KARACHI - Religious extremism is just one strain of a virus that is not limited to the Islamic world, said chairman, Pakistan People’s Party, Bilawal Bhutto Zardari.

He was addressing a moot organised by the United States Institute of Peace in Washington.

According to complete text of the speech released by PPP media cell here on Monday, the party chairman also categorically stated that while extremism dominates the post-9/11 narrative, other forms of religious extremism are equally dangerous.

Bilawal mentioning that all forms of religious extremism are a serious threat to the nation said his mother in her final election campaign and her posthumously published book “Reconciliation,” had laid out a road map to combat religious extremism through reconciliation, democracy, social justice, and a new Marshall Plan. However, distracted by the great recession and exhausted by nearly a decade of wars, the international community once again ignored her advice, regretted the PPP Chairman.

He also alleged that extremism in Pakistan was founded by opponents of his grandfather Zulfikar Ali Bhutto and that world then had myopically funded his policy because of Pakistan’s strategic importance in the first Afghan War.

Bilawal regretted that world also ignored his mother Benazir Bhutto in the 1980s when she warned that supplying arms, training and support to the mujahadeen to fight the Soviets had created a Frankenstein that would come back to haunt us. “Many declared these men freedom fighters and dubbed them the moral equivalent of George Washington,” he added. “After 9/11, again the international community ignored BB when she warned that we must not run with the hare and hunt with the hound,” he said, mentioning that supporting dictatorship on the one hand while preaching democracy with the other was counter-productive.

Expressing his gratitude to USIP for the opportunity to engage with the policy community in Washington, he said as a representative of a frontline country and its democratic vanguard, the Pakistan People’s Party, has forged a path to possible futures of stability and peace in a tough neighborhood. “I believe that these experiences could shine a light for others to avoid the strategic whirlwinds reaped by unintended consequences,” he said.
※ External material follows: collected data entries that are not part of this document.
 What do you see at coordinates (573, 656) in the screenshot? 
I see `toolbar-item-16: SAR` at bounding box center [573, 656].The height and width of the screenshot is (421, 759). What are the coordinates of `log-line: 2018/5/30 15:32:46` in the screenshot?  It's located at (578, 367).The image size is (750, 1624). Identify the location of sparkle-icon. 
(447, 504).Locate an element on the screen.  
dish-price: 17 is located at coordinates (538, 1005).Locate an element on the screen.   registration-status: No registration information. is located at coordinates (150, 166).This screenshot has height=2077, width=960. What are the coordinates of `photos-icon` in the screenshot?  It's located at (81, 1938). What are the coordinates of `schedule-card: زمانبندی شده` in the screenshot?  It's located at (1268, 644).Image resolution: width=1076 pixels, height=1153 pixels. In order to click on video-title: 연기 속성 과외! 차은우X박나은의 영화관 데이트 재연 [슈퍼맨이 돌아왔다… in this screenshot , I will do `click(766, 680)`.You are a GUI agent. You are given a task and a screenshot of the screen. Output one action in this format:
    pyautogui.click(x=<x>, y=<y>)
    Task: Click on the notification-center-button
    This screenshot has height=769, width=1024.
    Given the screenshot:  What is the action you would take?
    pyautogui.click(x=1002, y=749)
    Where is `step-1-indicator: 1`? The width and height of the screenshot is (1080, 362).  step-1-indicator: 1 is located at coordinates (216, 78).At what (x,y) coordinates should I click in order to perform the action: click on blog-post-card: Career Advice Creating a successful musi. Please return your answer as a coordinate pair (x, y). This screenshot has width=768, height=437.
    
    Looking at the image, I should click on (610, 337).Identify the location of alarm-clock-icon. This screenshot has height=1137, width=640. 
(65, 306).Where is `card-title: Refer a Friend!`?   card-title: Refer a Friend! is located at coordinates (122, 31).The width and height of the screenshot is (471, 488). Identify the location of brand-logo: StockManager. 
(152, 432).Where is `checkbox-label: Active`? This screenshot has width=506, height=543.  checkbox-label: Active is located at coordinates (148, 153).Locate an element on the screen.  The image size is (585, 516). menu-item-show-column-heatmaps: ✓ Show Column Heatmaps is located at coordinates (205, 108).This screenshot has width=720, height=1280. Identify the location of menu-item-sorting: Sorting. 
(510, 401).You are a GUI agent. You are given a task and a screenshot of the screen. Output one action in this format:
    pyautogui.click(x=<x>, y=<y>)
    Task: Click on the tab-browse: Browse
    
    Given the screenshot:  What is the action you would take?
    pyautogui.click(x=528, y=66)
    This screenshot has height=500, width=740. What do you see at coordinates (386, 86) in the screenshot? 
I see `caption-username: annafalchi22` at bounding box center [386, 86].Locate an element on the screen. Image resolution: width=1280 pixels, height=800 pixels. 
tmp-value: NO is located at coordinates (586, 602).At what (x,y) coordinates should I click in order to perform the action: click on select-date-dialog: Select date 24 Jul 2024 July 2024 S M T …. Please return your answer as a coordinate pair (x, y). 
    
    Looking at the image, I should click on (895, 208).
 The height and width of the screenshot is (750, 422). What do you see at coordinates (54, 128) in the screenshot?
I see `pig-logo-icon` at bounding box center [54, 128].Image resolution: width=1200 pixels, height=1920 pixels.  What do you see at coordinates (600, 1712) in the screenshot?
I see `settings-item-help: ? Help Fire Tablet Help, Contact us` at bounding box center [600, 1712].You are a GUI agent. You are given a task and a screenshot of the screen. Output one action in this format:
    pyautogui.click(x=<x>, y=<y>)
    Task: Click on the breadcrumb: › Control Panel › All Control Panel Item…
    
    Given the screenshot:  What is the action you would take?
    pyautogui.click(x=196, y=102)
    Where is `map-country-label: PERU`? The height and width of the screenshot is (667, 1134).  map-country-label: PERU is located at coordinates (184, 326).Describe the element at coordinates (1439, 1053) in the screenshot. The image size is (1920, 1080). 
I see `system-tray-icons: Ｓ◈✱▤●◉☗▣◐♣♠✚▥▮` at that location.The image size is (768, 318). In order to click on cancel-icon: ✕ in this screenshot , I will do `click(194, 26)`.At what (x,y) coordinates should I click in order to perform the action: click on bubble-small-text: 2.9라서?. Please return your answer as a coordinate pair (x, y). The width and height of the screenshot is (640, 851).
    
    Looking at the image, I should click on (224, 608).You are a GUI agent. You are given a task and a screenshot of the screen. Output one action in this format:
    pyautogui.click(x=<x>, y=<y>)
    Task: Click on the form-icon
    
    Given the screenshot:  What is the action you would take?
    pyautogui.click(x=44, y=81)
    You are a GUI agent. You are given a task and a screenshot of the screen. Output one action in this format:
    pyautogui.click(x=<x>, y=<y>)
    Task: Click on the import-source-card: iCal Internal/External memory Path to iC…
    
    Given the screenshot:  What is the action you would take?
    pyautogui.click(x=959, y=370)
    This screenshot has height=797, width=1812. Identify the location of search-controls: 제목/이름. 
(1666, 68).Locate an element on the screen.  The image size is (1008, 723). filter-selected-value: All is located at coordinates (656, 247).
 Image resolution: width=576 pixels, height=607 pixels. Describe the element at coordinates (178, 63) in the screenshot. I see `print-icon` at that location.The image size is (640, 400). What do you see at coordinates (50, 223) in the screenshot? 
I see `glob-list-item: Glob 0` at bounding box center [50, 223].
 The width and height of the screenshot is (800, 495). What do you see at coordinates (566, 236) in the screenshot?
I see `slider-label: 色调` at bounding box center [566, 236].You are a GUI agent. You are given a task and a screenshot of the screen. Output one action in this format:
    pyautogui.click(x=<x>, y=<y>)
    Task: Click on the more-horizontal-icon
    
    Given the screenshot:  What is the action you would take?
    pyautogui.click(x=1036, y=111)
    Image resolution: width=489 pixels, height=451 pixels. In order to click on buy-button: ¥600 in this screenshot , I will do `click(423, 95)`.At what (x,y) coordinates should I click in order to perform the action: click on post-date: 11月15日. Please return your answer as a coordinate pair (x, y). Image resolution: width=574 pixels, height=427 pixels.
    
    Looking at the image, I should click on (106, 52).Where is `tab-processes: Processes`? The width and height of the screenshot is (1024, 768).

Bilawal said more than a decade after the devastating attacks on the World Trade Centre, the world has paid a heavy price in

blood and coin to counter this threat.

“At some point, we need to inject a reality check into this narrative,” he said. Despite heavy military and civilian sacrifices, it is heartbreaking to still see no light at the end of this tunnel. “Can anyone, in all honesty, tell me where these long wars are being won? This is a question that often keeps me awake at night,” he said. “From the Taliban to Al Qaeda, to Boko Haram to ISIS, no matter what the world throws at them, like the legendary Hydra, every time one head is decapitated another two emerge,” said the young chairman of PPP.

He reminded the audience that despite the audacity of their attacks, the heinous massacres, and the hundreds of thousands who have died in the wars they have ignited, it seems that many outside this room still do not see them as a serious ideological threat.

Bilawal said something must be catastrophically wrong if a decade after this battle began they have managed to push much of the Muslim world into a dangerous civil war and have continued to carry out meticulously executed terrorist attacks in the US and Europe.

“Religious extremists murder doctors, women’s healthcare providers and even the schoolchildren here in the United States,” he said. He mentioned that religious extremist’s most potent weapon is fear. “They spread fear through terrorism, provoke us into unending wars, scare us into compromising on our ideals, into surrendering our fundamental freedoms, and into diverting our limiting resources away from crucial welfare programs.” he said.

They infect our societies with fear, hate, and violence. They weaponise faith, manipulate religion, and terrorize societies to extinguish hope, he said. “I firmly believe, that no matter where the head of this hydra emerges, be it Pakistan, Iraq, France, the UK or the USA, the best antidote to the poison of religious extremism is democracy,” he said. He also maintained that democracy alone cannot challenge such dogma, but it is the only system that allows open societies the legal sanction and legitimacy to challenge this assault on liberty and civilization. Bilawal said democracy was the greatest ideological force humankind has to offer and nations must harness its full potential to vanquish the evil of extremism, in all forms and shades.